CUANDO PROMETIMOS CAMBIAR

                                                                                                                                                                                                                                                                                                                                 FRANCICO JAVIER LEÓN

fascismoEn 2008 nos cayó encima una losa de cemento llamada crisis económica. Hasta entonces, vivíamos por encima de nuestras posibilidades porque todos nos creíamos invencibles al idolatrar al dinero.
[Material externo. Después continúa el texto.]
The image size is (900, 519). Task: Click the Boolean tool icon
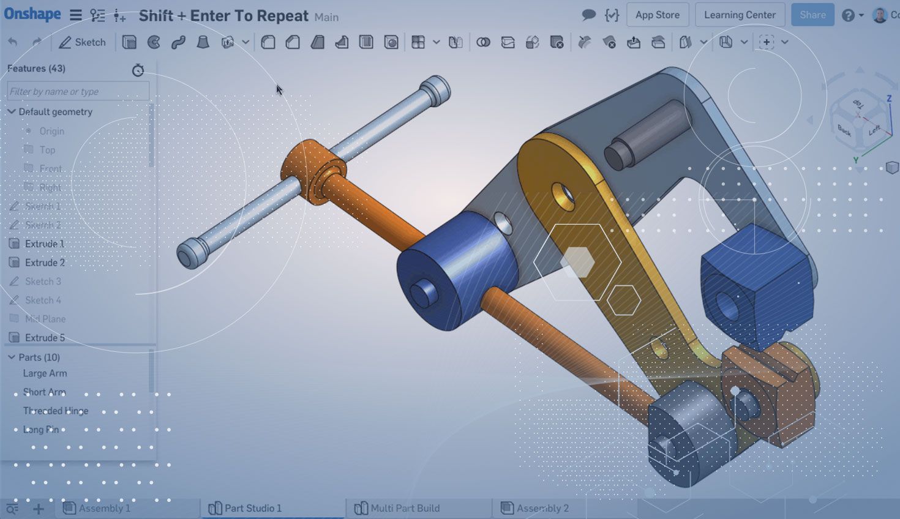click(x=483, y=42)
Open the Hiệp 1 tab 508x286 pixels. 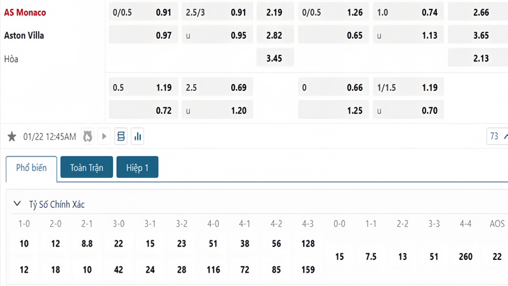137,168
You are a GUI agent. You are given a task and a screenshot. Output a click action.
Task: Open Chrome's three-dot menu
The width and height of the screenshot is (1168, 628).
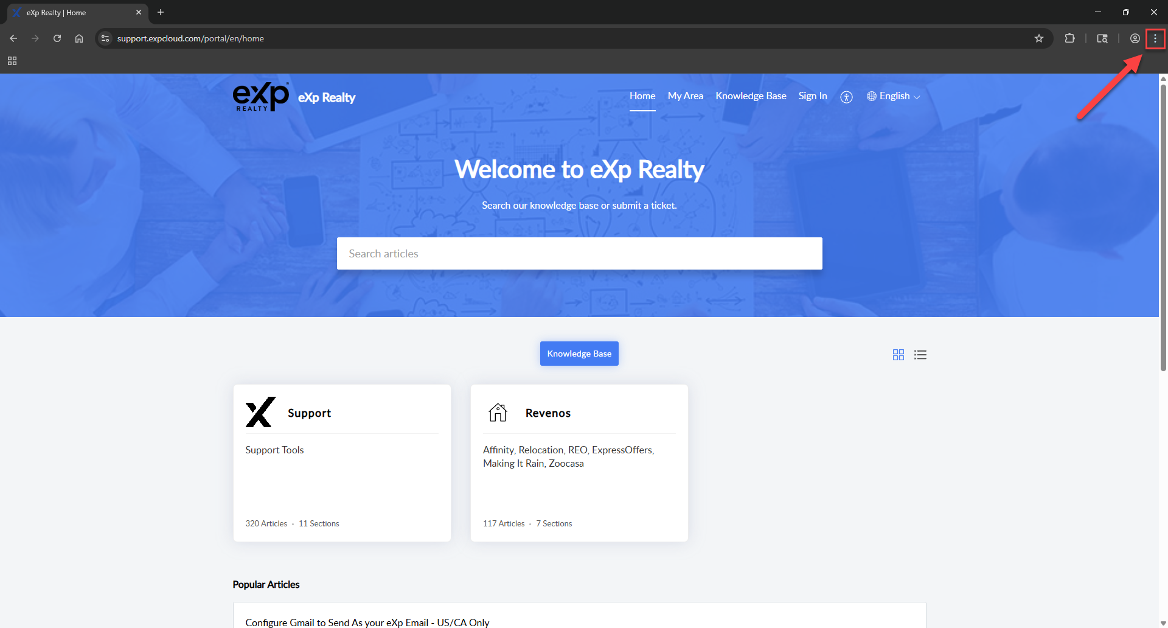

De la noche a la mañana pasamos de amos del mundo, con las tarjetas bancarias, a tocar imperiosamente en las puertas de los servicios sociales de los ayuntamientos, para demandar alimentos de primera necesidad.

Aquella situación tan humillante, que ni siquiera estuvo a la altura de la que sufrieron nuestros padres y abuelos durante los años posteriores a la Guerra Civil, fue uno de los síntomas que nos obligó a replantearnos el modelo de vida y consumo que imperaba. Los desahucios, las deudas bancarias, los despidos y la explotación laboral fueron algunos factores negativos que dieron pie a la promesa colectiva de que había que cambiar todo para regenerar el sistema político, económico y social con el fin de desarrollar otro tipo de sociedad más cohesionada y menos dependiente del capital. Y aunque al principio se incrementaron ciertos modelos de consumo, que hasta entonces no se habían visto, como el de ropa de segunda mano, la reparación de calzado y compartir más el vehículo, volvimos a pensar que nuestra felicidad solo sería posible si recuperábamos el modelo de vida que teníamos antes de 2008, a pesar de estar viviendo dentro de una crisis económica de esa magnitud.Doce años después, nos hemos visto afectados por otra crisis, provocada por el COVID-19. La fase de confinamiento, que obligó a una paralización casi total de la economía para frenar el contagio por este virus y el incremento del número de muertes, sirvió para conjurarnos de que debíamos estar unidos, sin atender a banderas ni ideologías ni menos aún abrazar siglas de partidos políticos. Por encima de todo, lo más importante eran las personas y la salud colectiva; luego, ya buscaríamos la manera de reactivar la economía. La actitud de aplaudir en los balcones, las ventanas y las terrazas para agradecer la entrega y profesionalidad de los sanitarios públicos simbolizaba también una trinchera de esperanza, que supuestamente demostraba el esfuerzo y la conciencia colectiva ante lo que estaba pasando.

 

De nuevo, durante esos días eternos sin salir de casa e intercomunicados a todas horas a través de Internet, prometimos que cambiaríamos, valorando tantas cosas que antes considerábamos secundarias y que dejaríamos a un lado las diferencias para ser más colaborativos y menos individualistas. Simplemente, era otra falsedad, como las actitudes mostradas tras la crisis de 2008, una moda pasajera en la que se participaba de cara a la galería, a la espera de que las circunstancias fueran otras y todo volviese a su cauce.

Días después del comienzo de la desescalada, los aplausos desaparecieron porque no se consideraban necesarios, a pesar de que continuaba muriendo mucha gente. Todo daba igual porque lo fundamental era salir a la calle y recobrar la libertad a toda costa. La individualidad volvió a aflorar. Y en ese proceso, una parte de la sociedad ya se había autoorganizado en la sombra, a base de odio, rencor y autoritarismo, con el único fin de plantear la idea de que el Gobierno de coalición entre PSOE-Unidas Podemos había orquestado un plan para secuestrar los derechos y libertades individuales, haciéndonos creer que había un virus, cuando en realidad todo era mentira.

El 23 de junio el fascismo tomó las calles del país, bajo la bandera de VOX, saltándose todas las medidas sanitarias establecidas oficialmente en el proceso de desescalada. Su argumento era que la democracia había sido secuestrada por el comunismo, cuando en realidad quería decir que le daba igual los muertos por el COVID-19 con tal de llegar al poder. Mientras desde esa formación se llamaba una vez más a la unidad nacional, rompiendo el cordón sanitario y con la figura de Santiago Abascal convertido en Queipo del Llano, el resto miramos para otro lado y solo pensábamos en ir a la playa. Tantos ataúdes no han servido para nada porque lo único que no cambia es nuestro destino.